You may need a connect scope to see really connected things. And our goal would be to sort of free up the observer and the analysts from the reading of thousands of tweets to try to come away with a view of not just the the tree, but the forest. And so you could ask questions now, like, what does your network look like? And what about your competitor or your aspirational competitor, the people that you feel are doing the job better than you.

 

[00:14:55.790] – Marc Smith

And you could use them as a benchmark to see in what way do your interventions actually change your network in ways that generate the results that you want? There are many different shapes that we’ve seen. Not all of them are equally good for all purposes. So what we’ve discovered is that delivering the spreadsheets and the Web reports has been useful, but what people want is to kind of noodle around in the data to engage in the sixth and seventh tasks that we’re trying to support.

 

[00:15:30.630] – Marc Smith

There are tasks like collect the data, store it, analyse it, visualize it, build a report about it. And we thought that was a lot. It turns out that there are two more tasks after that, and that’s discovery and presentation.
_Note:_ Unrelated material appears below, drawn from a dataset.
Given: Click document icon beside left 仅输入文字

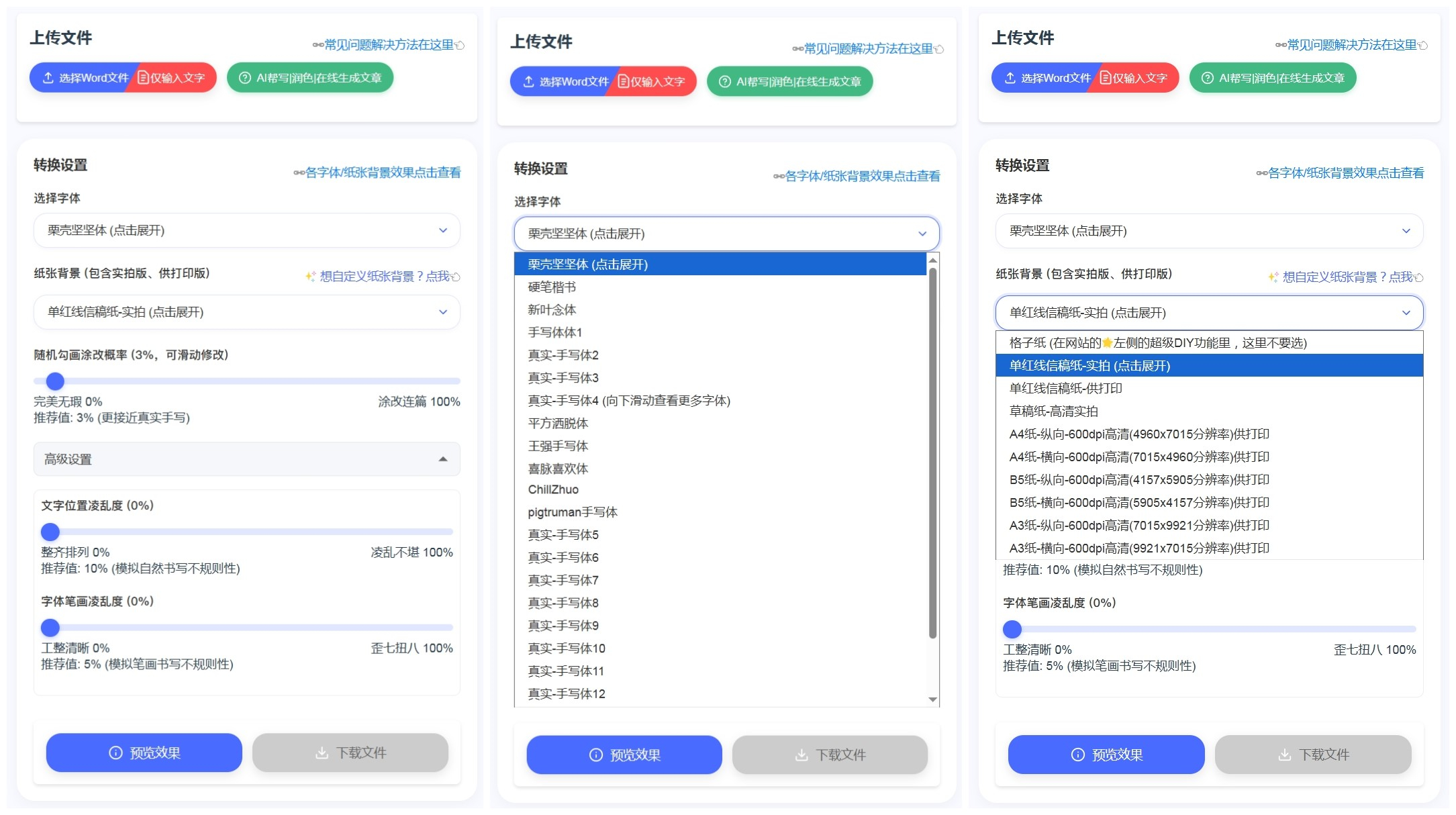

And so the goal is to now allow people to engage in the discovery tasks, to look at, let’s say, the history of NewMR in a way that’s a lot friendlier than Excel. B Look-Up is a very difficult formula to work with in Excel, and so pivoting everything on everything is now possible.

 

[00:16:06.060] – Marc Smith

And so we can see where the spike is, we could zoom in on it. We can explore the population of contributors in a way that really reveals how rare a certain kind of social influence is the people in the upper right hand quadrant. There aren’t that many of them as compared to the total population. And when we see those names, I think many of them are going to appear as people that are prominent in our community. The advantage of this kind of interface is that you can click pretty much anywhere and say, yes, but I want to only look at, let’s say, for example, the people who used an iPhone.

 

[00:16:43.320] – Marc Smith

And so the client app thing here is the breakdown of Android and iPhone and Web client, all the different ways that people can get into Twitter. Similarly, we can look at how they broke into separate groups because it’s not just one big network. It’s actually lots of little networks connected. We can look at what content was top by various dimensions like which got both many tweets and favourites. Some things get favourites and things get retweeted, but which got both.

 

[00:17:17.070] – Marc Smith

And, of course, the ever popular word cloud for hashtags to give us a sense of what the topical focus for our conversations are at a glance, rather than consuming many thousands of messages. So the hope is that things like sentiment can reveal topic areas of concern to the population, maybe two subpopulations. So if we were to now come over to the group’s tool, we could pick a subgroup and we would see just the negative words used by different groups rather than the conversation as a whole, the population.

 

[00:17:52.440] – Marc Smith

And of course, then it’s very interesting to look at where is the conversation from? So where are the new smart people and how would that then potentially compare to the marketing conversation so we can look at marketing full up, go back and look at NewMR or even compare that further with mrx. And each of these is pulling from slightly different geographies. Maybe there’s a lot of overlap, but certain topics reach out to certain geographies. And of course, we could zoom into that and figure out who those people are and what those messages are.

 

[00:18:24.040] – Marc Smith

So there are a group of people who were necessary to achieve these goals and there’s a lot of academic material out there, if you look at Google scholar ULFA and search for Noetic. So I think you’ll find a lot of papers that are trying to essentially chart the atlas of social cyberspace in the same way that the geographic information system people are trying to map and chart the landscape of social media. So those are our goals and some of our results. I hope you’ll find them useful.

 

[00:18:57.490] – Marc Smith

I’m open to hearing any questions, queries, comments, concerns. And I thank you for your time today.